Netanyahu, “Tahran semaları kontrol altında, harekete geçiyoruz. Tahran’ı boşaltın” sözleriyle İran’ın başkentini açık şekilde tehdit etti. Çatışmaların başladığı ilk günden bu yana bölgede hem askeri hem de diplomatik hareketlilik dikkat çekerken, İsrail yönetiminin sert söylemleri dikkat çekiyor. Netanyahu, son açıklamasında “Zafere doğru ilerliyoruz. İki ana hedefimize ulaşmak üzereyiz: Nükleer ve füze tehdidini ortadan kaldırmak” ifadelerini kullandı.
“Nükleer soykırımı önlemek için harekete geçtik”
Netanyahu, önceki günkü açıklamasında İran’a yönelik operasyonların gerekçesini "nükleer bir soykırımı önlemek" olarak duyurmuştu. İsrail’in elindeki istihbaratın net olduğunu savunan Netanyahu, “İran, aylar içinde nükleer bir test cihazı üretme aşamasına gelmişti. Artık bekleyemezdik. Sadece kendimizi değil, dünyayı da korumak zorundaydık” diyerek saldırıların uluslararası meşruiyet taşıdığı görüşünü dile getirmişti.

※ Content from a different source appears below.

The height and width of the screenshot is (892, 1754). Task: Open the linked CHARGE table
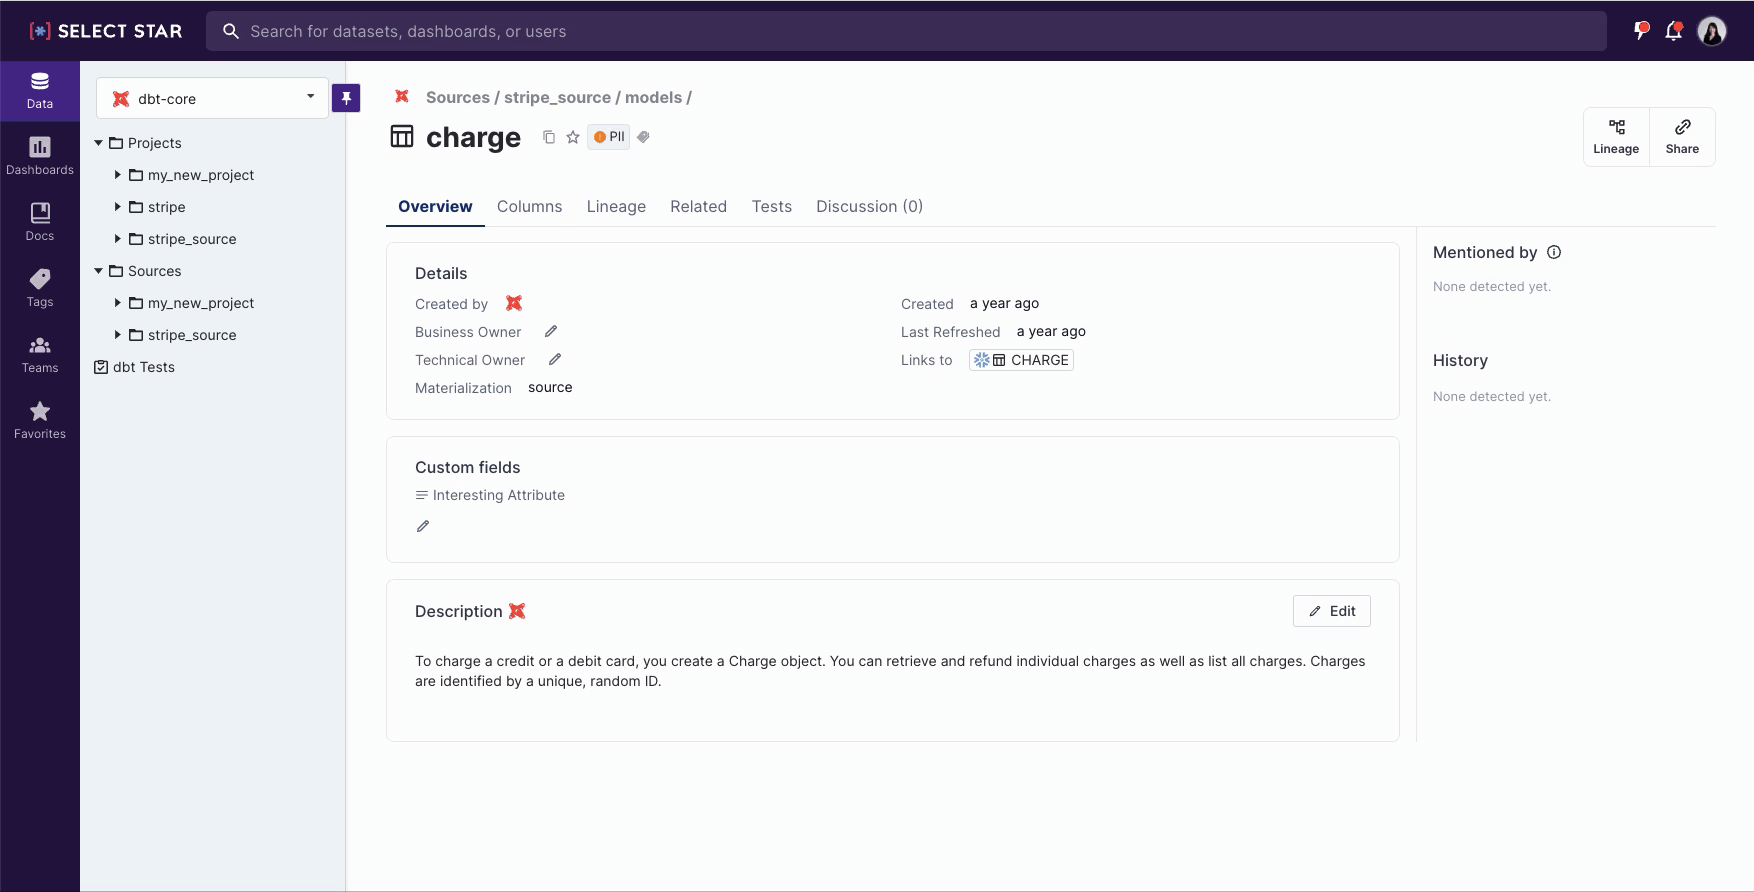tap(1022, 360)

Rejim değişikliği ima edildi
Netanyahu’nun dikkat çeken açıklamalarından biri de İran’daki mevcut rejimle ilgili oldu. Rejim değişikliğinin İsrail’in hedefi olup olmadığı yönündeki soruya cevap veren Netanyahu, “Sonuç bu olabilir. İran rejimi artık çok zayıf. Halkının nefes almasını engelliyorlar. İran halkının harekete geçme kararı kendi ellerindedir” diyerek açıkça İran’da bir iç isyan beklentisi taşıdıklarını ima etti.
Bölgesel endişe büyüyor
İsrail’in İran’a karşı başlattığı bu geniş çaplı operasyon, bölge ülkelerinde derin endişeye yol açmış durumda. Özellikle Körfez ülkeleri başta olmak üzere birçok devlet, hava sahalarını kısmen kapatırken, Birleşmiş Milletler Güvenlik Konseyi acil toplantı çağrısı aldı. İran’dan henüz Netanyahu’nun son açıklamalarına resmi bir yanıt gelmedi ancak İran Devrim Muhafızları’nın alarm seviyesini en üst düzeye çıkardığı bildirildi.